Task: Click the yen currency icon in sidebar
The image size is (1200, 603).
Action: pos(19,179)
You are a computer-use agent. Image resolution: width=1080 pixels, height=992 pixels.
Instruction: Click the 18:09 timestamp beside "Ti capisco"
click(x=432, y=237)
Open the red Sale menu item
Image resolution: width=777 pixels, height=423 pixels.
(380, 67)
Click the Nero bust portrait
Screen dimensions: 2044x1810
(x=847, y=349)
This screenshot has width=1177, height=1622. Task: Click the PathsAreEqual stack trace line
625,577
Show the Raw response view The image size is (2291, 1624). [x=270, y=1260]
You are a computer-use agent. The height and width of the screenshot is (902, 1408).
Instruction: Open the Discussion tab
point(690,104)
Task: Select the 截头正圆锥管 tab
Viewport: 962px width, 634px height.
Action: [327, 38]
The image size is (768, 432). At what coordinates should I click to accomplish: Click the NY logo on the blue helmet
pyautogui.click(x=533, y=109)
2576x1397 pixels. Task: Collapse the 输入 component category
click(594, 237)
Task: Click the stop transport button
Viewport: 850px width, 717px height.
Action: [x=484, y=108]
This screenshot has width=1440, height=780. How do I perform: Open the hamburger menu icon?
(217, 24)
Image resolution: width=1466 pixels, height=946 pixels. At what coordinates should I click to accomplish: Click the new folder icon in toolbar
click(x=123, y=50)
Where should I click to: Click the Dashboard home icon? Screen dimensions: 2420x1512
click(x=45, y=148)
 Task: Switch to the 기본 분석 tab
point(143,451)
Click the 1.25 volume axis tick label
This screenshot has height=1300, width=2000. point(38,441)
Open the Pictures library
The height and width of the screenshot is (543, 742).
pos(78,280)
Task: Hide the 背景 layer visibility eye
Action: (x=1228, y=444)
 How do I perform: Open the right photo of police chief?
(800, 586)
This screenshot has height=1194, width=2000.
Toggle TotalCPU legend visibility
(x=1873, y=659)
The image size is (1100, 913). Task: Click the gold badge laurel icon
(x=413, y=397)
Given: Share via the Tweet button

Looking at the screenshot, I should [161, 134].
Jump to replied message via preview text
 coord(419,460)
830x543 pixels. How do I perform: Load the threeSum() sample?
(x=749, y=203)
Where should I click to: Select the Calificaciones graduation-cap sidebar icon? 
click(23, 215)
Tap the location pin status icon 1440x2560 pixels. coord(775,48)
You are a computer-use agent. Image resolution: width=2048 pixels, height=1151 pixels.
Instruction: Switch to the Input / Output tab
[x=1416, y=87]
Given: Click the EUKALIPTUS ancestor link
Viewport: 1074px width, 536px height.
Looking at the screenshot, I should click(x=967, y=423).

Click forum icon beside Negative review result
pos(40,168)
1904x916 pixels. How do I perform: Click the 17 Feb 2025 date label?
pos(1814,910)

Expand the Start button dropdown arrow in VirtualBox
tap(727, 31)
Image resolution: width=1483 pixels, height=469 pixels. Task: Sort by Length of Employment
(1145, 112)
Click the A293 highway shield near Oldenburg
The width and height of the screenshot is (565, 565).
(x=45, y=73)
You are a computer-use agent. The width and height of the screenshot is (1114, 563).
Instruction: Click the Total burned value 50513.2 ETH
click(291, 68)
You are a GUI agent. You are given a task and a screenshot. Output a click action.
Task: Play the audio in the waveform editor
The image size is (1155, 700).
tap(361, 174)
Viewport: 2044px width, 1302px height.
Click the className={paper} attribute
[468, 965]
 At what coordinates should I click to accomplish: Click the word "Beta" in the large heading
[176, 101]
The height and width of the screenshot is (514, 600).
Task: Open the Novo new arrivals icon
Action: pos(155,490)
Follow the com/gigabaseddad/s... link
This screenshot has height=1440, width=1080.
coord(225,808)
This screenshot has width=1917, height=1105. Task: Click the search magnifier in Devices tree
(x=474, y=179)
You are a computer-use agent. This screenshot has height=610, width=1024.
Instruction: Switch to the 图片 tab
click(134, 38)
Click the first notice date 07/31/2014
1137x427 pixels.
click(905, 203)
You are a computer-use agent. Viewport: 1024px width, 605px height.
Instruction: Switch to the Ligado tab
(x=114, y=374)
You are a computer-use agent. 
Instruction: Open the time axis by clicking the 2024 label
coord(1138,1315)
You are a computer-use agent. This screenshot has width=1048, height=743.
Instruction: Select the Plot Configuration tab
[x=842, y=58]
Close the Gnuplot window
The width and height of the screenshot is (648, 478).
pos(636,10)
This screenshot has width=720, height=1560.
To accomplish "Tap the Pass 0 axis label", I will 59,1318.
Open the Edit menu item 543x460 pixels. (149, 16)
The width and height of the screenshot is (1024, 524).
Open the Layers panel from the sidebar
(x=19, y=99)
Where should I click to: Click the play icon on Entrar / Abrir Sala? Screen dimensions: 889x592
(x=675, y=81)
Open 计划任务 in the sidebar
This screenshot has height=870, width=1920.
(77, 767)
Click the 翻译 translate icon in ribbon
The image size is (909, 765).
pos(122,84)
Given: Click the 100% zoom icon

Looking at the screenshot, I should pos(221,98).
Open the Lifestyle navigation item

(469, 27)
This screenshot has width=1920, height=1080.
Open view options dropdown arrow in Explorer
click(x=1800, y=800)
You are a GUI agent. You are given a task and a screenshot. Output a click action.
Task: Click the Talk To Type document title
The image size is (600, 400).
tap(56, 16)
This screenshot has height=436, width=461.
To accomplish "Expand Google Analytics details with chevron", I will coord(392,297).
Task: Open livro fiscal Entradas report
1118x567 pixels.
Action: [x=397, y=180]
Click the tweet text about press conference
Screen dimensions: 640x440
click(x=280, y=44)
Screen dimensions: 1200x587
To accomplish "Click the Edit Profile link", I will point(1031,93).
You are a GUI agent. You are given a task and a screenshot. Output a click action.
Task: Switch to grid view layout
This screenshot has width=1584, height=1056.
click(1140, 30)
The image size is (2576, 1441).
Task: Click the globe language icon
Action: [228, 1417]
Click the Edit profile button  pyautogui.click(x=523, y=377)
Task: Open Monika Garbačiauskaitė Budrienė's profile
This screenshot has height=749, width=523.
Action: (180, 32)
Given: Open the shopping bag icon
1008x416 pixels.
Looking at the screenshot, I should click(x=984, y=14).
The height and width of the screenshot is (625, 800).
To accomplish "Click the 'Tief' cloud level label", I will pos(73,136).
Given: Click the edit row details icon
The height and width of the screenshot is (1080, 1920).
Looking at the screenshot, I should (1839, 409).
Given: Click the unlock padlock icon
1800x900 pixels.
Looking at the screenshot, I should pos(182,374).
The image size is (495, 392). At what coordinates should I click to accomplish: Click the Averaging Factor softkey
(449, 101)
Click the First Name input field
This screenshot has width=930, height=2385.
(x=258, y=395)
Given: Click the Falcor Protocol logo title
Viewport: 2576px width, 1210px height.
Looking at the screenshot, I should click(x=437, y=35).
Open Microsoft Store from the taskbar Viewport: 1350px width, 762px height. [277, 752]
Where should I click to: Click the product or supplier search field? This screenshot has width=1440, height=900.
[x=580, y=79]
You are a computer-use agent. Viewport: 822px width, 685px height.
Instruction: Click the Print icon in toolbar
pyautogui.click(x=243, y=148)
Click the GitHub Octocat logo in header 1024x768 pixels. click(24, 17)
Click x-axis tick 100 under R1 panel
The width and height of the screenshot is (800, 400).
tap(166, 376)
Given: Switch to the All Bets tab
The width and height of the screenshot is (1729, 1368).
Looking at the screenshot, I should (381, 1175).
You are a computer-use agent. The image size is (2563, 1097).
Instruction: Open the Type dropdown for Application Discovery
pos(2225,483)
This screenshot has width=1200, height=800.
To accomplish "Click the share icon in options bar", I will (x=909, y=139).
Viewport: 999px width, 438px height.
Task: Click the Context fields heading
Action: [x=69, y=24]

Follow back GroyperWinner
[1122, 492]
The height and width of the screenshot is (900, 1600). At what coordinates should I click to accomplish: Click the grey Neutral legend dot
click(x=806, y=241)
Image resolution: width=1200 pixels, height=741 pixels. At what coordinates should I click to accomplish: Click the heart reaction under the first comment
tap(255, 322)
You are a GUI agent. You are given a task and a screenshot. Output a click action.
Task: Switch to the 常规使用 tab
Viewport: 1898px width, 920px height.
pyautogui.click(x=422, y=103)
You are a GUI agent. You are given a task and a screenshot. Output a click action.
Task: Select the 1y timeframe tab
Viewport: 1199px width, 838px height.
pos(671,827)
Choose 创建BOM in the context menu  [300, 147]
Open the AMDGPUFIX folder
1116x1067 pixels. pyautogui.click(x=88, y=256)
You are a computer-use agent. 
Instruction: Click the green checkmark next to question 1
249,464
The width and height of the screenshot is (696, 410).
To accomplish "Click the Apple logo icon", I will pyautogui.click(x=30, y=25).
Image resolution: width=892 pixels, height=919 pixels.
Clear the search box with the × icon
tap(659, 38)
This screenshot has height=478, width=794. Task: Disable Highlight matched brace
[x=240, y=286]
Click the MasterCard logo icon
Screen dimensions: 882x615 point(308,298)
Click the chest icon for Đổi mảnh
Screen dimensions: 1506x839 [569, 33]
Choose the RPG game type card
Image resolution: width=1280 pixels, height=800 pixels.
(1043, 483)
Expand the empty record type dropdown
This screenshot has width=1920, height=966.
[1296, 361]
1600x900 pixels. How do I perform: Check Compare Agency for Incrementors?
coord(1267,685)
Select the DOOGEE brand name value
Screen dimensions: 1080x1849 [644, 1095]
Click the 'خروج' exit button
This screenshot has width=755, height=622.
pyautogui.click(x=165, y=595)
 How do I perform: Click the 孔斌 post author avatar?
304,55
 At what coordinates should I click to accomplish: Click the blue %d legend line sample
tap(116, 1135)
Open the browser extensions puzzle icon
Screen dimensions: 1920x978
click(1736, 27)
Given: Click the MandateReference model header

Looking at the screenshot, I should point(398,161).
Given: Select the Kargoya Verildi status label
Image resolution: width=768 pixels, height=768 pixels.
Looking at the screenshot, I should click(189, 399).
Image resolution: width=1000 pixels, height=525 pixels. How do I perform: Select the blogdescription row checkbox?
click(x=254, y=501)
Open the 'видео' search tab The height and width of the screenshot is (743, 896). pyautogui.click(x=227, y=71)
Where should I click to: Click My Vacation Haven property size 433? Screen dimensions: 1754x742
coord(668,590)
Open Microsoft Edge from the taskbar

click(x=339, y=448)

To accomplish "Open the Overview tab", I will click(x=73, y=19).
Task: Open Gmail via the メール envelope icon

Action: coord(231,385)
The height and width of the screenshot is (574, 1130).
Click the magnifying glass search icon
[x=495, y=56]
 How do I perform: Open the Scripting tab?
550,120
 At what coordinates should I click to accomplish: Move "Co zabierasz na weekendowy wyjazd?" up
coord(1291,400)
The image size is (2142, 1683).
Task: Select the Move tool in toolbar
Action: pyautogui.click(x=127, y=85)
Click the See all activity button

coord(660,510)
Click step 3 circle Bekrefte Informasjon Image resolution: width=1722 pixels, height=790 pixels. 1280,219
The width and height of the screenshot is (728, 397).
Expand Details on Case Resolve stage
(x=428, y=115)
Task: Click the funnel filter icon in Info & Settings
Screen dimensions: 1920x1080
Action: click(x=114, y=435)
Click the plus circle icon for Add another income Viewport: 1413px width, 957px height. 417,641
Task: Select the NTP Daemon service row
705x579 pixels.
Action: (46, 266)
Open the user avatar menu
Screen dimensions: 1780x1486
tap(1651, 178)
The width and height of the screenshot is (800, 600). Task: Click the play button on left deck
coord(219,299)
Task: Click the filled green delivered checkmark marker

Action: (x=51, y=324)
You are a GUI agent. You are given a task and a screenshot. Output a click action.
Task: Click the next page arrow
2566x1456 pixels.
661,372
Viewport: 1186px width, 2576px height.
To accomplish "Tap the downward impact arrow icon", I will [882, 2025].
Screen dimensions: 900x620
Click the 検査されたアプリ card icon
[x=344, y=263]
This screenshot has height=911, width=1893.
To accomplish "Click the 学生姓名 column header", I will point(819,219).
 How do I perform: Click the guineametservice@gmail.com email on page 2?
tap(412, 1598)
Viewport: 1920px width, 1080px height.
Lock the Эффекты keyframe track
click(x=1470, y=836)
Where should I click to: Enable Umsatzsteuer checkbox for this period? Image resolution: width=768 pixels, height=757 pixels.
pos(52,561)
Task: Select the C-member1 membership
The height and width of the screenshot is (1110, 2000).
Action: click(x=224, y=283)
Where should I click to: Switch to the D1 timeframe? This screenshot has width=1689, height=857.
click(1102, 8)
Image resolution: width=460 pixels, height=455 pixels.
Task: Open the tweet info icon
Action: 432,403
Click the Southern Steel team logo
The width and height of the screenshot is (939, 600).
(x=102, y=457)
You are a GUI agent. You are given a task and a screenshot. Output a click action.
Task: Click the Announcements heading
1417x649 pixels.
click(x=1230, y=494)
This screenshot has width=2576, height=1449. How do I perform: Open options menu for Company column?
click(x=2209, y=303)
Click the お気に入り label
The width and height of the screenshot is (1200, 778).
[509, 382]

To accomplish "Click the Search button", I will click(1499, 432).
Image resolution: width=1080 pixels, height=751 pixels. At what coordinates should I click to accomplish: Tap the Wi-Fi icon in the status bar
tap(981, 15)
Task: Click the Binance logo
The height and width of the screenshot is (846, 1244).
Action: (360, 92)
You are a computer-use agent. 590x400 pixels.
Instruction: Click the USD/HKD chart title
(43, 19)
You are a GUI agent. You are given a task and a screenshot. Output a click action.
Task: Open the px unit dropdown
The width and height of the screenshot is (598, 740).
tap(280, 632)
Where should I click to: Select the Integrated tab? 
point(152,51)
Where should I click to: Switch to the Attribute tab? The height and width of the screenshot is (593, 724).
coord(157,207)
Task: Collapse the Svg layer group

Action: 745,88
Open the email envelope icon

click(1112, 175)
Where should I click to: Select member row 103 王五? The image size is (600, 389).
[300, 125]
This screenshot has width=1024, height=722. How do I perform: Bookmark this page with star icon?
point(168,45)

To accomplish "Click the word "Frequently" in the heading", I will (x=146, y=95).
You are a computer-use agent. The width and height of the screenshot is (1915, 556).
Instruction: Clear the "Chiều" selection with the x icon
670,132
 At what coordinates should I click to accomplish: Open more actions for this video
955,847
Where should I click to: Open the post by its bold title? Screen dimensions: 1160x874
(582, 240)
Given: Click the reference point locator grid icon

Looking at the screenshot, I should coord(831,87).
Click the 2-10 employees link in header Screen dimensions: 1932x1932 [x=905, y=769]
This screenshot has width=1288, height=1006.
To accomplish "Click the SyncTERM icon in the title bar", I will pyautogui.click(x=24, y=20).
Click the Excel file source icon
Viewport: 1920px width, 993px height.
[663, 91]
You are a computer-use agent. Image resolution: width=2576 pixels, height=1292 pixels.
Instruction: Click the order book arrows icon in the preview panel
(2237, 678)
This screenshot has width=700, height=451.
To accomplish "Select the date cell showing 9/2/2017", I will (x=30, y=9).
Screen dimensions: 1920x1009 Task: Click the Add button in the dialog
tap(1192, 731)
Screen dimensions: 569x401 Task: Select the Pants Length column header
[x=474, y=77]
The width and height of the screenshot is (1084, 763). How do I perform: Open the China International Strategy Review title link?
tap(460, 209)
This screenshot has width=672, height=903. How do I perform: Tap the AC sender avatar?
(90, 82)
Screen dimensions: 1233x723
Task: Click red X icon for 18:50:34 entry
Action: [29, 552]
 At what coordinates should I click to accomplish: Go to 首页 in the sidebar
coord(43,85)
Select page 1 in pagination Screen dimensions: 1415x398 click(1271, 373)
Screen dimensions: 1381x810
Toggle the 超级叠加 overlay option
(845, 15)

◆ ◆ ◆ ◆

> **EXERCISE INSTRUCTIONS**
Copy out the portion of the data that opens with the line containing "Click the first notice date 07/31/2014" and closes with the line containing "I will point(1031,93).", keeping every line exactly as it appears.

> **THE COMPLETED TASK**
Click the first notice date 07/31/2014
1137x427 pixels.
click(905, 203)
You are a computer-use agent. Viewport: 1024px width, 605px height.
Instruction: Switch to the Ligado tab
(x=114, y=374)
You are a computer-use agent. 
Instruction: Open the time axis by clicking the 2024 label
coord(1138,1315)
You are a computer-use agent. This screenshot has width=1048, height=743.
Instruction: Select the Plot Configuration tab
[x=842, y=58]
Close the Gnuplot window
The width and height of the screenshot is (648, 478).
pos(636,10)
This screenshot has width=720, height=1560.
To accomplish "Tap the Pass 0 axis label", I will 59,1318.
Open the Edit menu item 543x460 pixels. (149, 16)
The width and height of the screenshot is (1024, 524).
Open the Layers panel from the sidebar
(x=19, y=99)
Where should I click to: Click the play icon on Entrar / Abrir Sala? Screen dimensions: 889x592
(x=675, y=81)
Open 计划任务 in the sidebar
This screenshot has height=870, width=1920.
(77, 767)
Click the 翻译 translate icon in ribbon
The image size is (909, 765).
pos(122,84)
Given: Click the 100% zoom icon

Looking at the screenshot, I should pos(221,98).
Open the Lifestyle navigation item

(469, 27)
This screenshot has width=1920, height=1080.
Open view options dropdown arrow in Explorer
click(x=1800, y=800)
You are a GUI agent. You are given a task and a screenshot. Output a click action.
Task: Click the Talk To Type document title
The image size is (600, 400).
tap(56, 16)
This screenshot has height=436, width=461.
To accomplish "Expand Google Analytics details with chevron", I will coord(392,297).
Task: Open livro fiscal Entradas report
1118x567 pixels.
Action: [x=397, y=180]
Click the tweet text about press conference
Screen dimensions: 640x440
click(x=280, y=44)
Screen dimensions: 1200x587
To accomplish "Click the Edit Profile link", I will point(1031,93).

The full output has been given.